Но меня быстро утешил один заключенный, который, может быть, за то и был осужден, что умет так хорошо утешать. «Не убивайтесь понапрасну, сударь, – начал он, – я тоже думал, что без меня все остановится, но я вот уже два года сижу в тюрьме, а недавно получил письмо, в котором мне сообщают, что моя жена родила. Все в божьей власти. Бог даст, сударь, и без вас обойдутся!» Эти слова упали на мою взволнованную душу как капли благотворного дождя, и я почувствовал успокоение и склонил голову, как Клавдий Гюго.[8] Со всех сторон меня окружили мысли, они навалились – противоречивые, перепутанные, – и я сразу вспомнил о вас, о всех тех, кто сейчас читает эти строки, и заполнил первый листок своей записной книжки.

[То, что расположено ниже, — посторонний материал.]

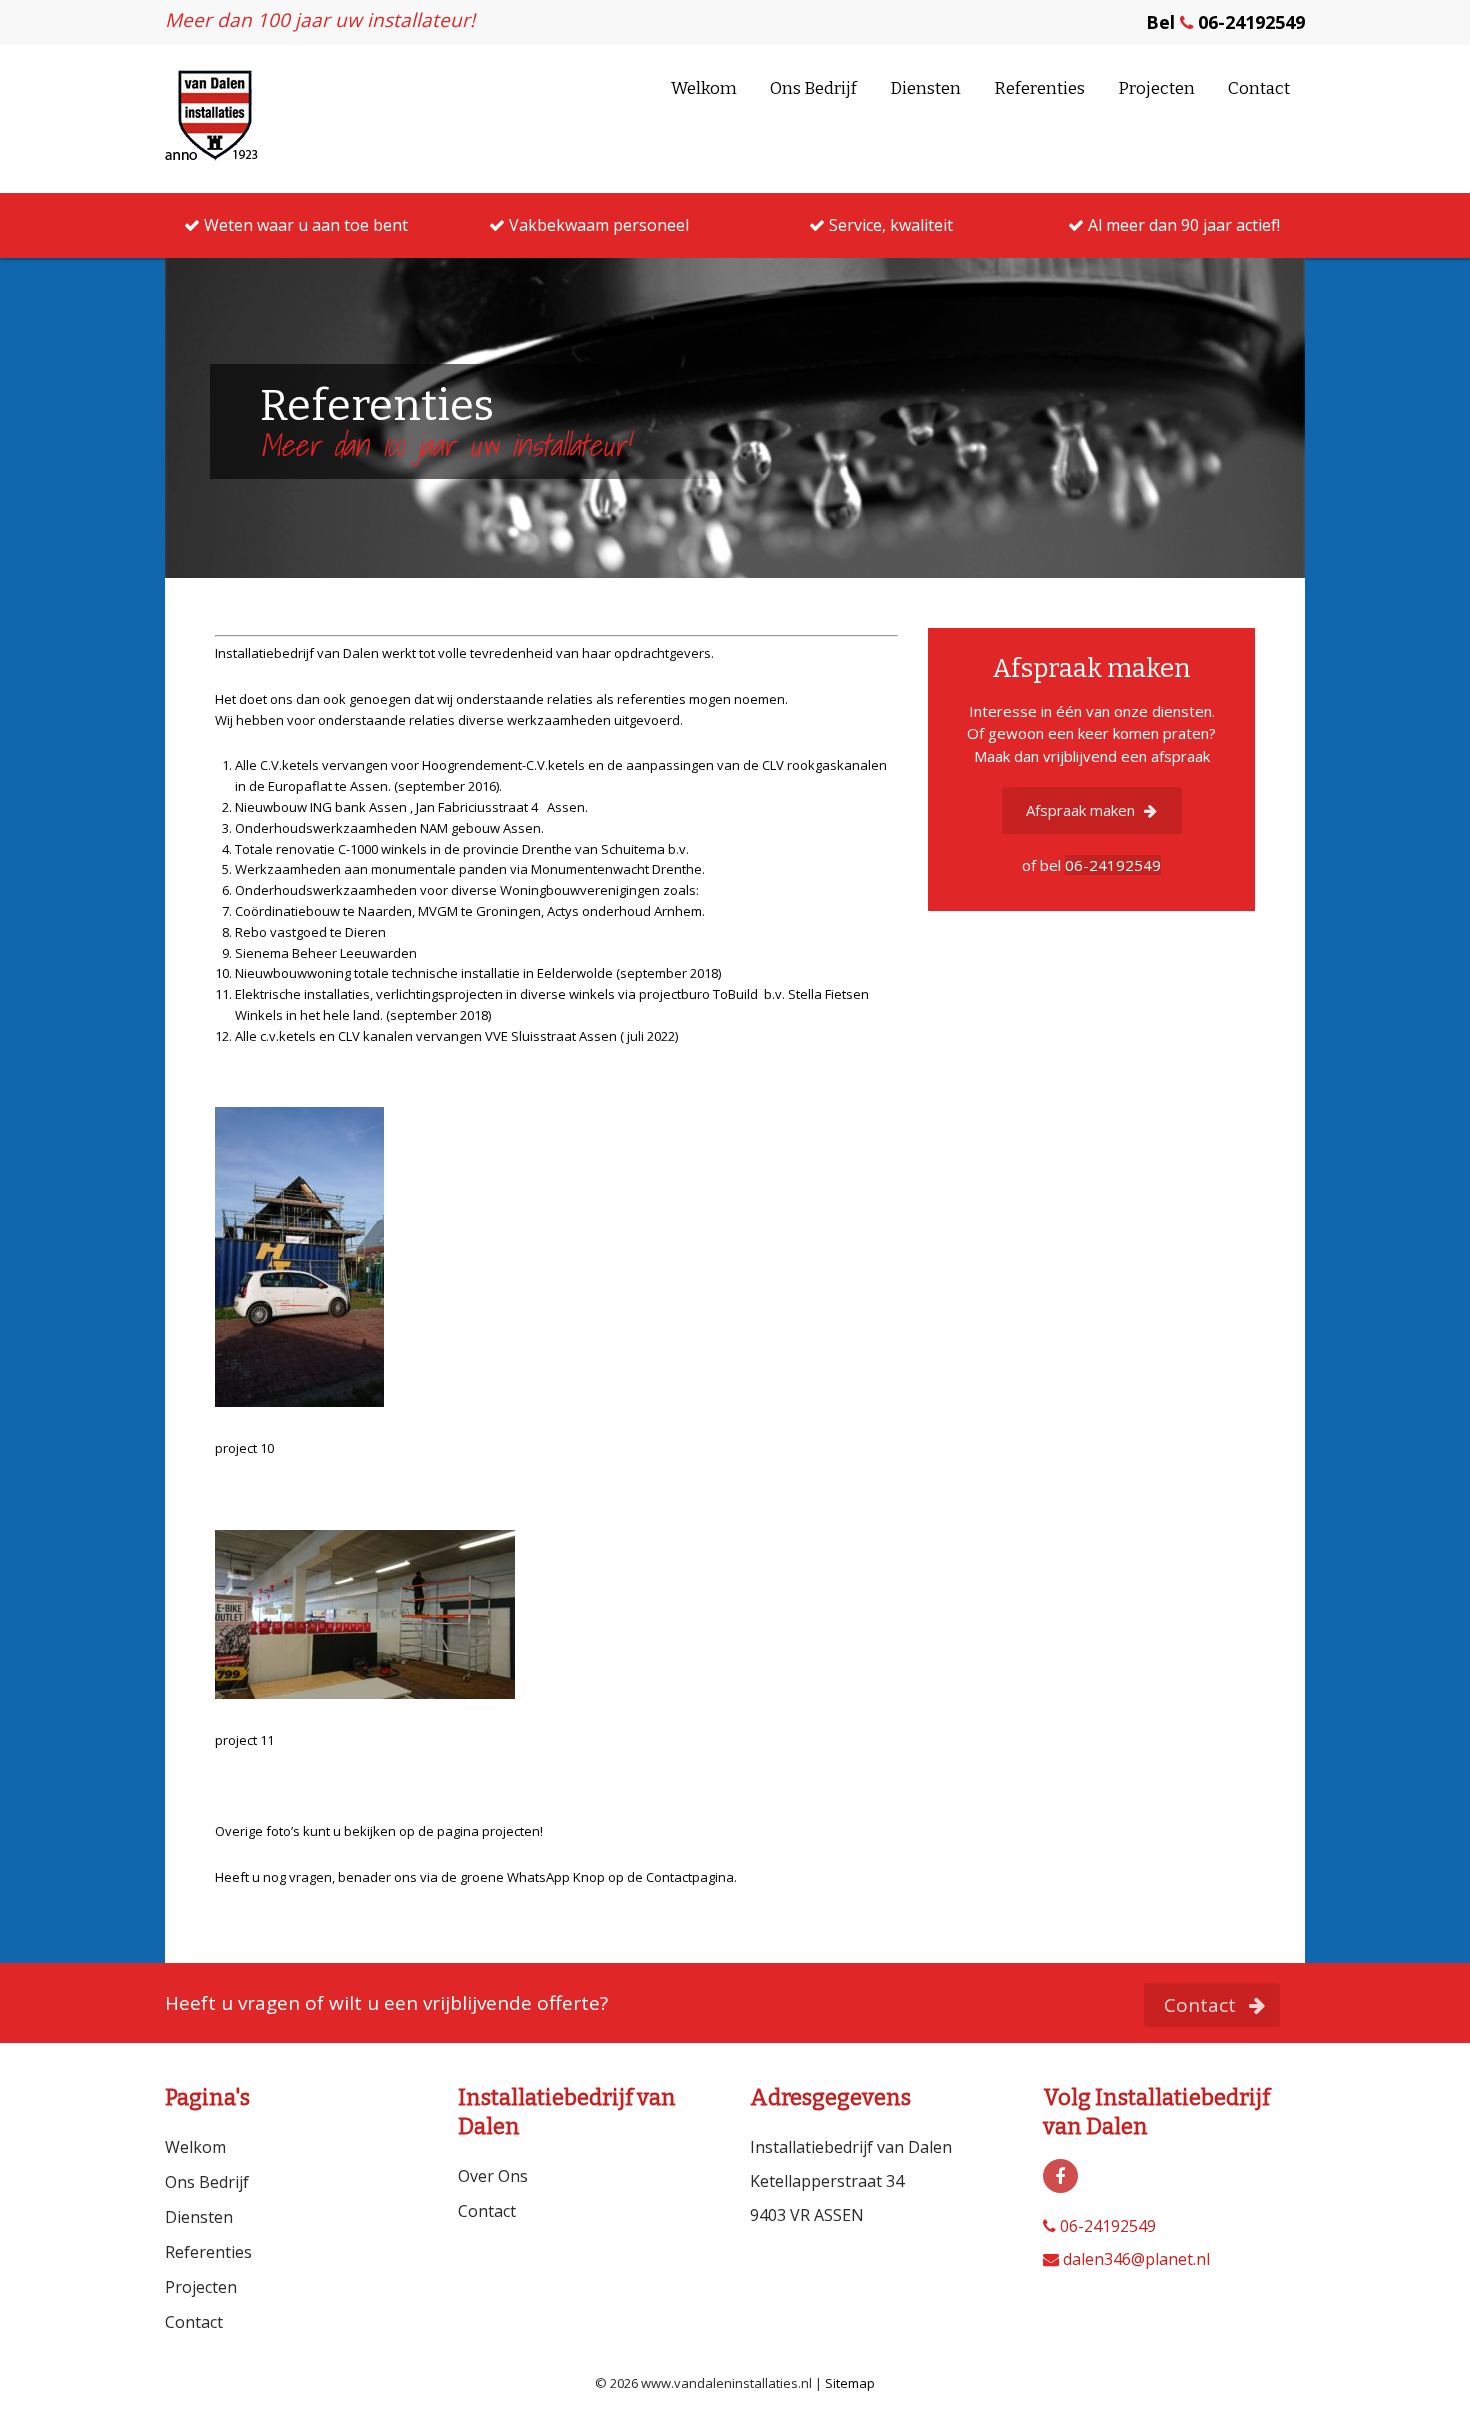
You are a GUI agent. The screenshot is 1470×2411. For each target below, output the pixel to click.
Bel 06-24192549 (1225, 22)
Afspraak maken (1082, 810)
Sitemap (850, 2383)
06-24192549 (1106, 2226)
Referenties (1039, 88)
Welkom (704, 88)
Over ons (493, 2176)
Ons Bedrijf (813, 88)
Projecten (1156, 88)
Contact (1259, 88)
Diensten (925, 88)
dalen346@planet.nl (1134, 2259)
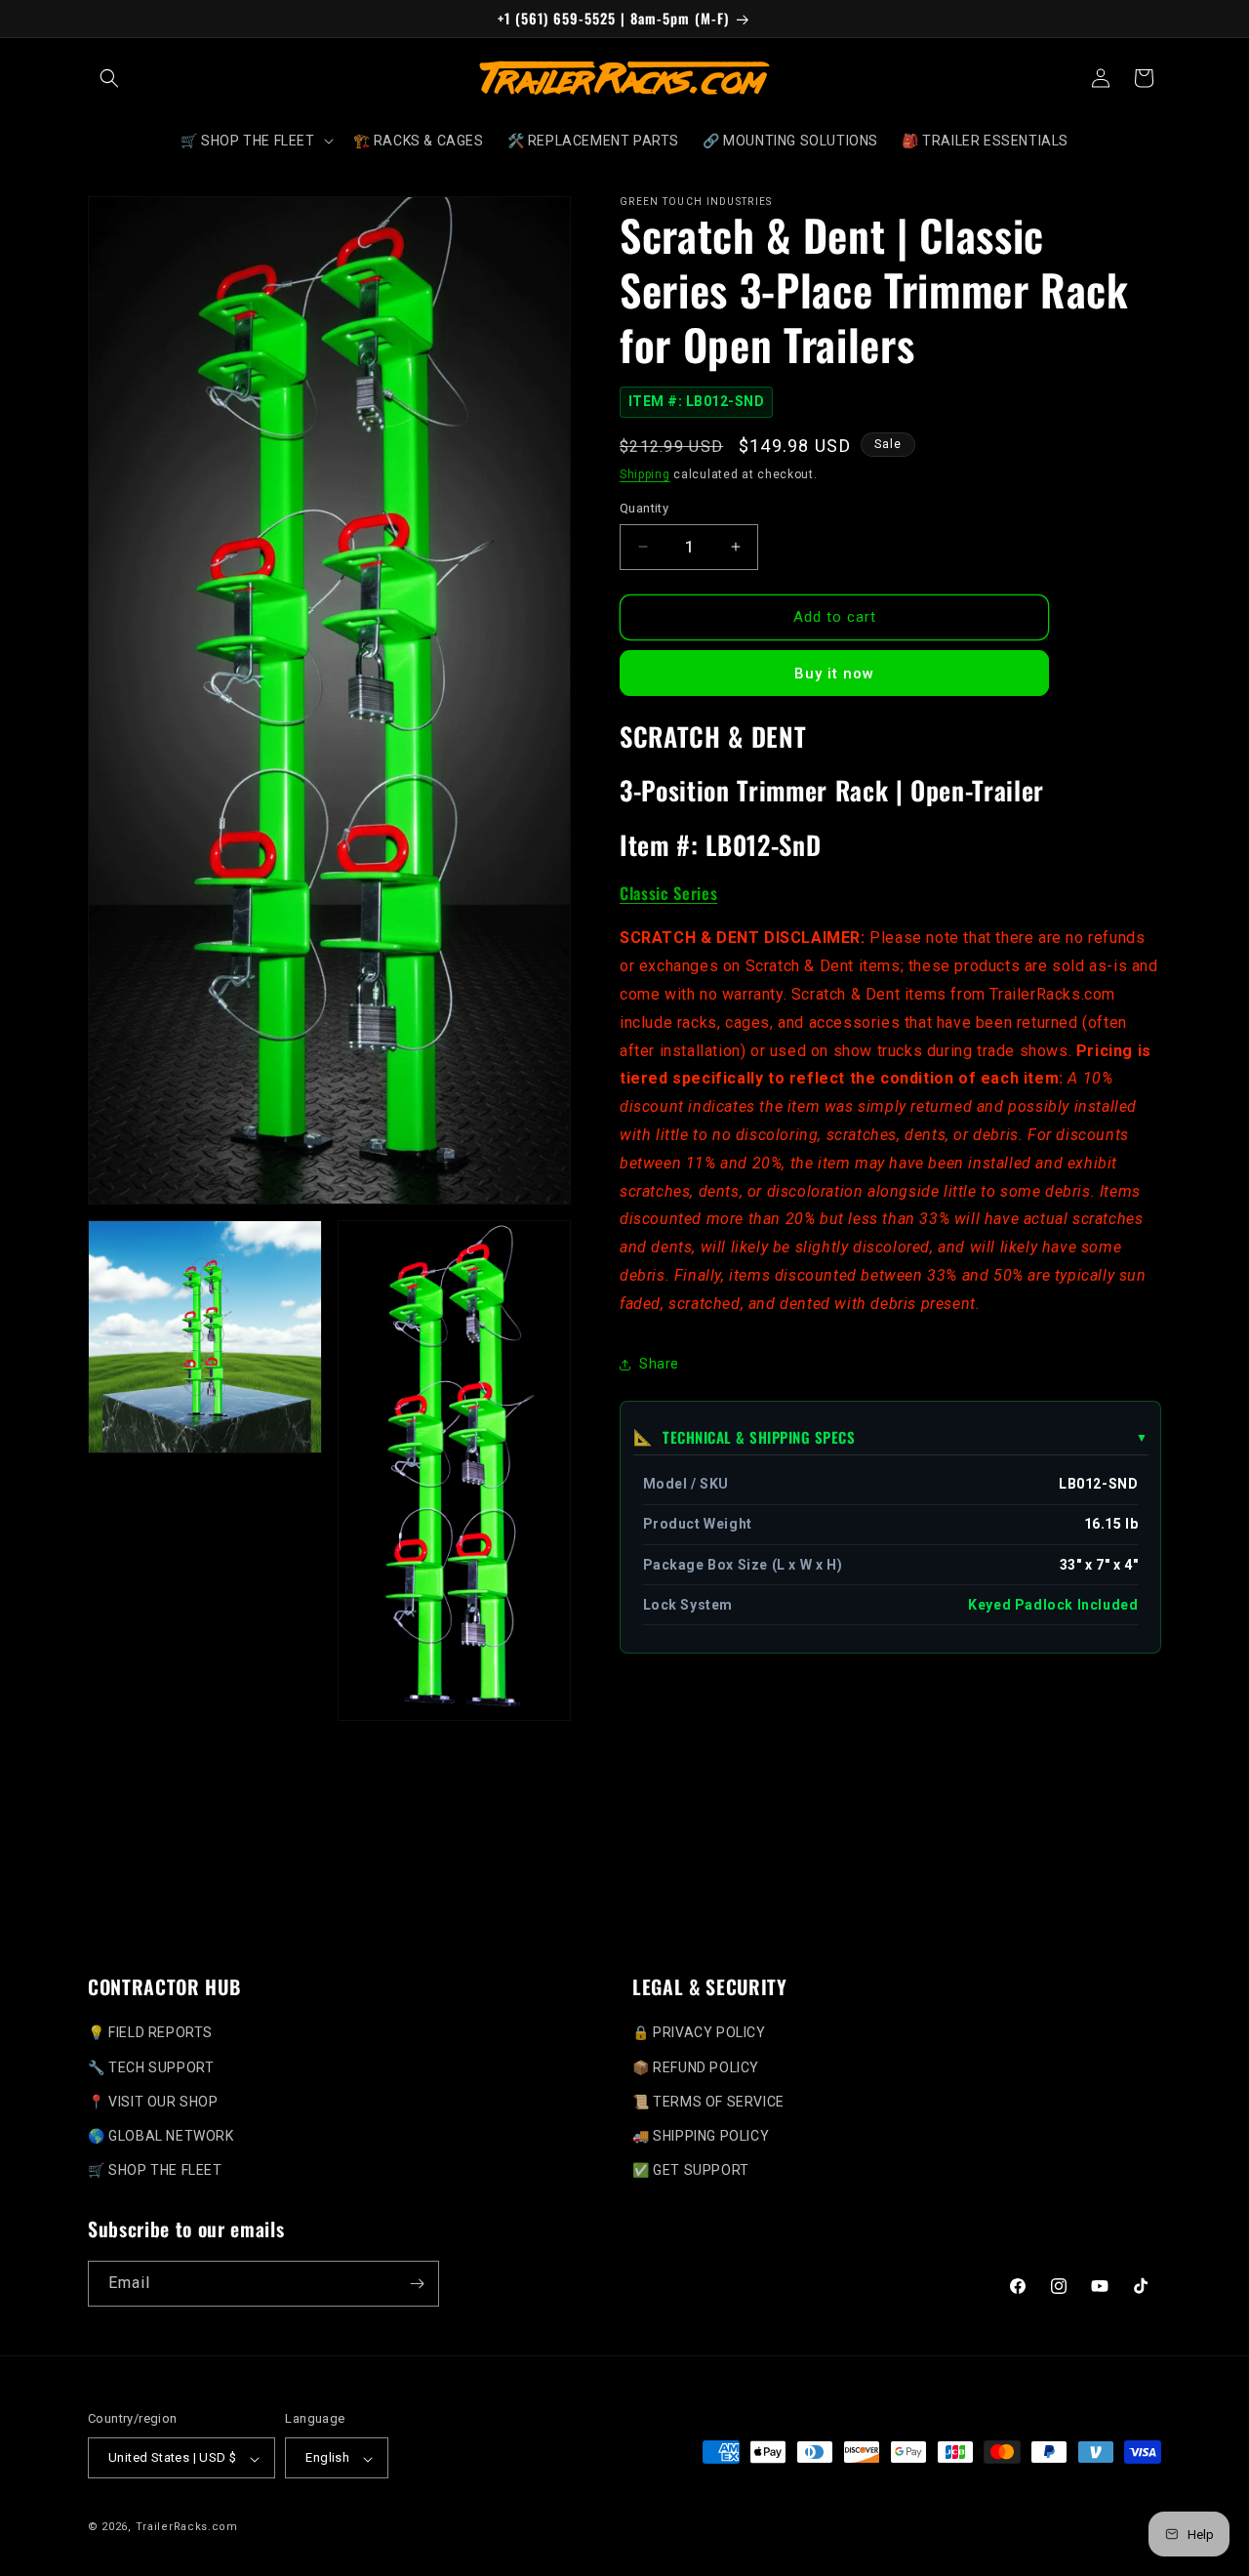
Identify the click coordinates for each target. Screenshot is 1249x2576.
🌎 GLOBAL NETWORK (161, 2136)
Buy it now (834, 673)
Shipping (645, 474)
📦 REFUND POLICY (695, 2066)
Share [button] (659, 1363)
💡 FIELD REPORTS (150, 2032)
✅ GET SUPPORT (690, 2170)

Ох, как тяжело размышлять, будучи втиснутым между четырех узких стен. Что-то давит тебя, лишает способности думать, не дает размахнуться. Там, на широком раздолье, покрытом снегом или цветами, где кипит жизнь или царит спокойствие смерти, там твой дух не ограничен никакими рамками, твои мысли взлетают над землей, как кольца дыма, поднимаются, клубятся и тают или устремляются к далекому горизонту, перелетая с предмета на предмет с такой быстротой, с такой неимоверной быстротой, что даже самые современные фотоаппараты не в состоянии запечатлеть их контуры. Мысли мои как круги на воде от брошенного камня: ширятся, расходятся и расходятся, пока не добегут до берега и, с размаху ударясь о преграду, не разобьются и не исчезнут… На воле тот берег где-то далеко, далеко на горизонте.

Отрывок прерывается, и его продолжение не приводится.